Leftist hypocrisy is real of course but hypocrisy has become the Conservatives’ “Louie, Louie” song – the same verses over and over, only two chords of musical complexity and rather boring lyrics. Assuredly there is plenty of Leftist hypocrisy out there. In sports, for example, carefully observe the televised fan shots in the next Detroit Lions home game – see any black folks sitting in the stands? In fact, there are more black people on the playing field than in the stands – but that doesn’t strike the Left as the least bit racist for a city which is overwhelmingly black – which is also very funny. Calling a team of millionaire blacks, Samoans, whites and Hispanics “Redskins” is very amusing when considered from the proper angle. But Conservatives fail to see the humor in that joke, certainly the hypocrisy is remarked upon but there is little appreciation for the amusing irony of the situation.

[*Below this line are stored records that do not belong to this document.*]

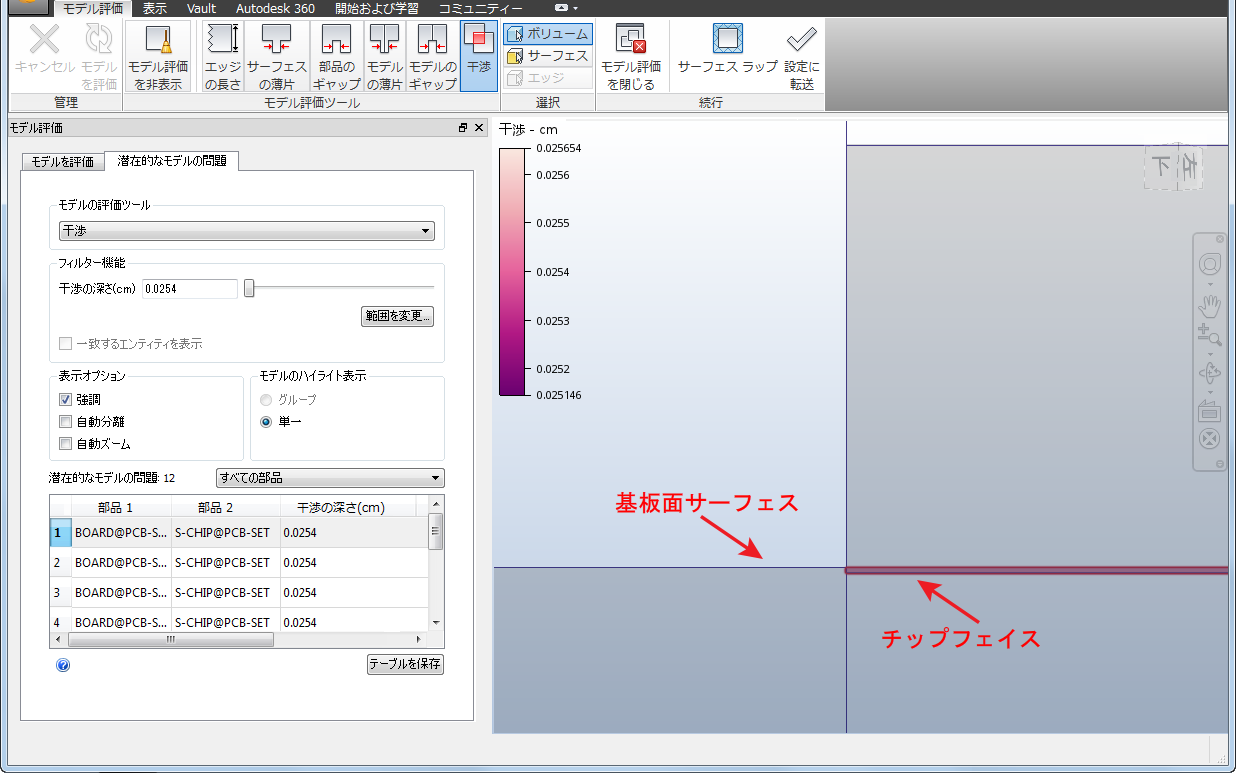
Task: Toggle the サーフェス selection mode in 選択 group
Action: pos(545,55)
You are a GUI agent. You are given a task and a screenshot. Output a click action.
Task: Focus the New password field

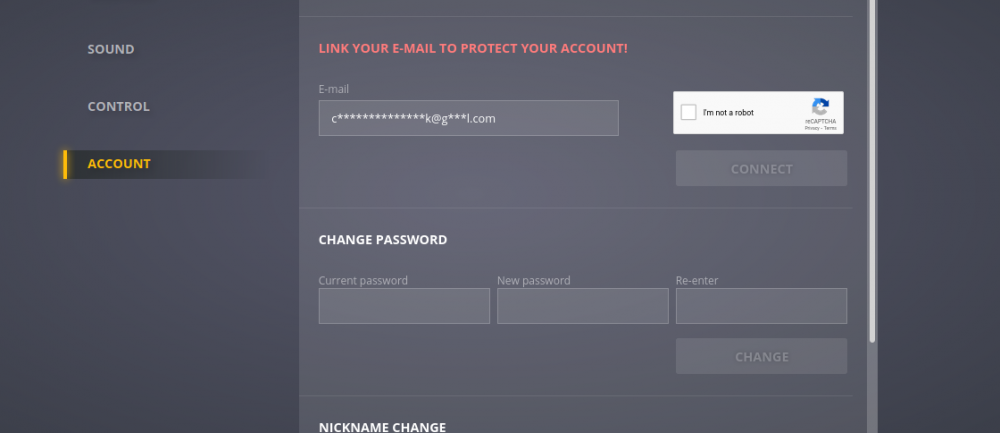click(582, 306)
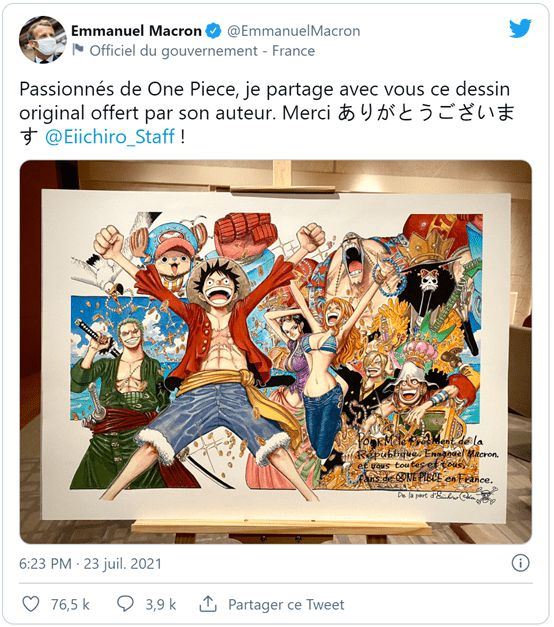Click the 23 juil. 2021 date

coord(122,564)

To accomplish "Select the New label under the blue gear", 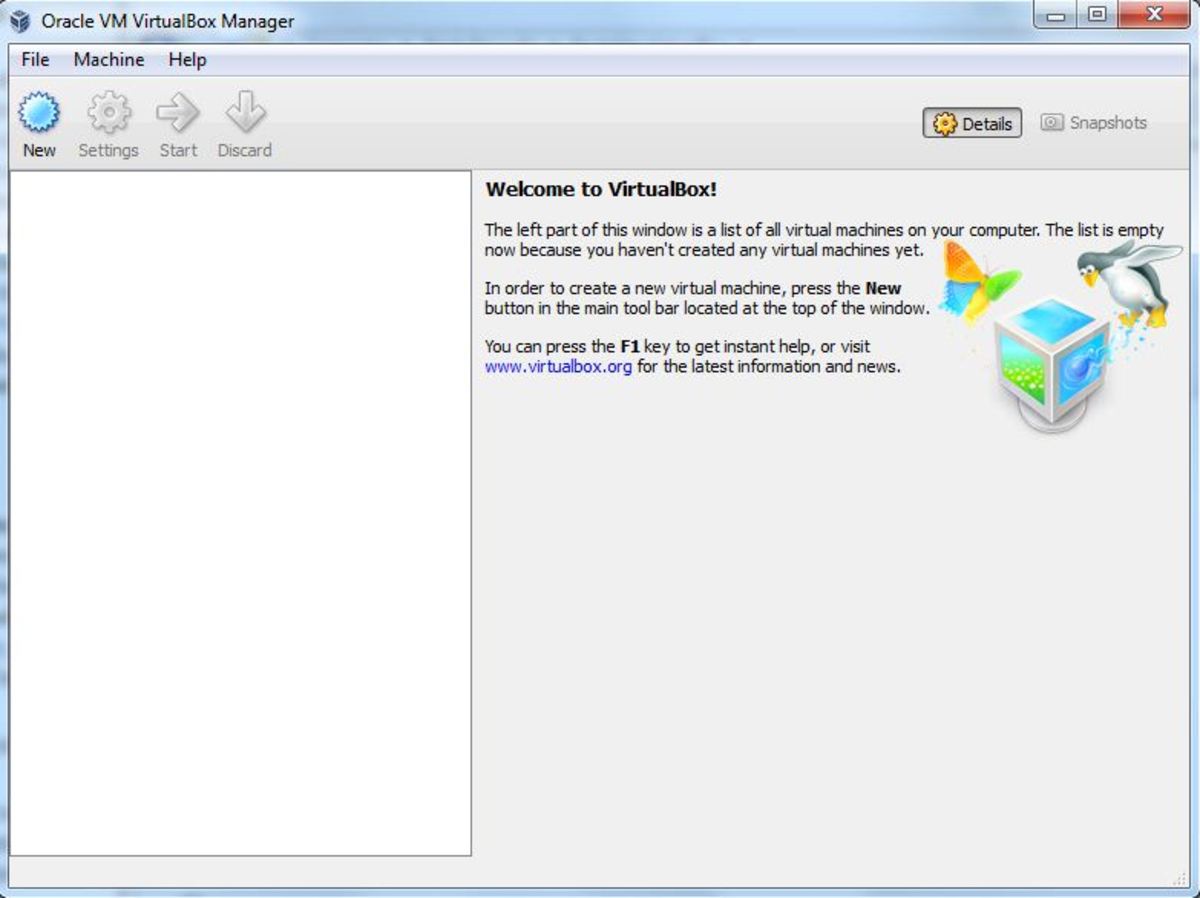I will point(39,150).
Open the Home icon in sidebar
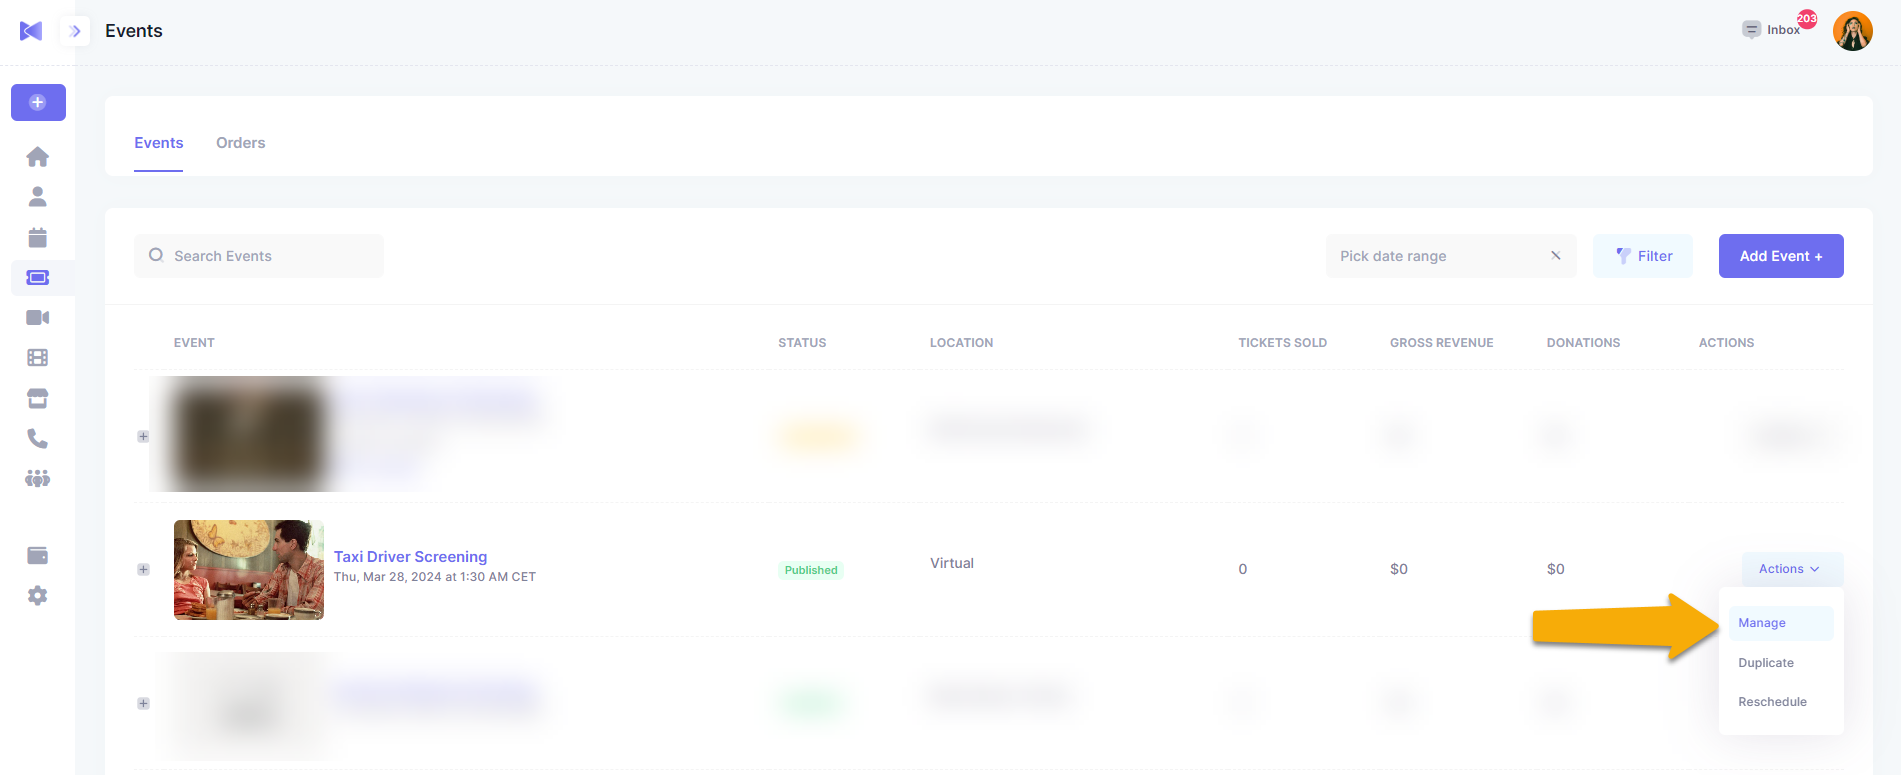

There is always a kernel of truth in every joke, that’s what makes it funny. So, Conservatives, pull your Fruit of the Looms down off your heads and learn to appreciate Leftist humor – they perform it every day in comedy clubs like The New York Times. The Left takes itself too seriously and all for our personal viewing pleasure – relax and enjoy the skits – but don’t forget to tip your waitress.
On the subject of conservatives and their relative lack of success in comedy, I think many on the right too readily ascribe their failings to the audience's "false consciousness." This idea originated on the left and usually takes the form of "you right-wingers are voting against your own interests / you're clinging to your guns and religion." In the conservative form, it accuses those on the left of being brainwashed by political correctness.

I think it misses the mark.

There's a lot of room for satire of the left. See the excellent show "Portlandia" for a takedown on a lot of urban, coastal lefty ways--and watched mainly by the same set. Bill Hicks is still adored by youth, and his politics had a decidedly libertarian streak. South Park. Red Eye. Or see George Carlin's attacks on P.C. speech controls. But none of these comedians and satirists are explicitly conservative or libertarian--or even implicitly--though many are. It's best to focus on the comedy itself and simply try to be funny. Your politics will shine through.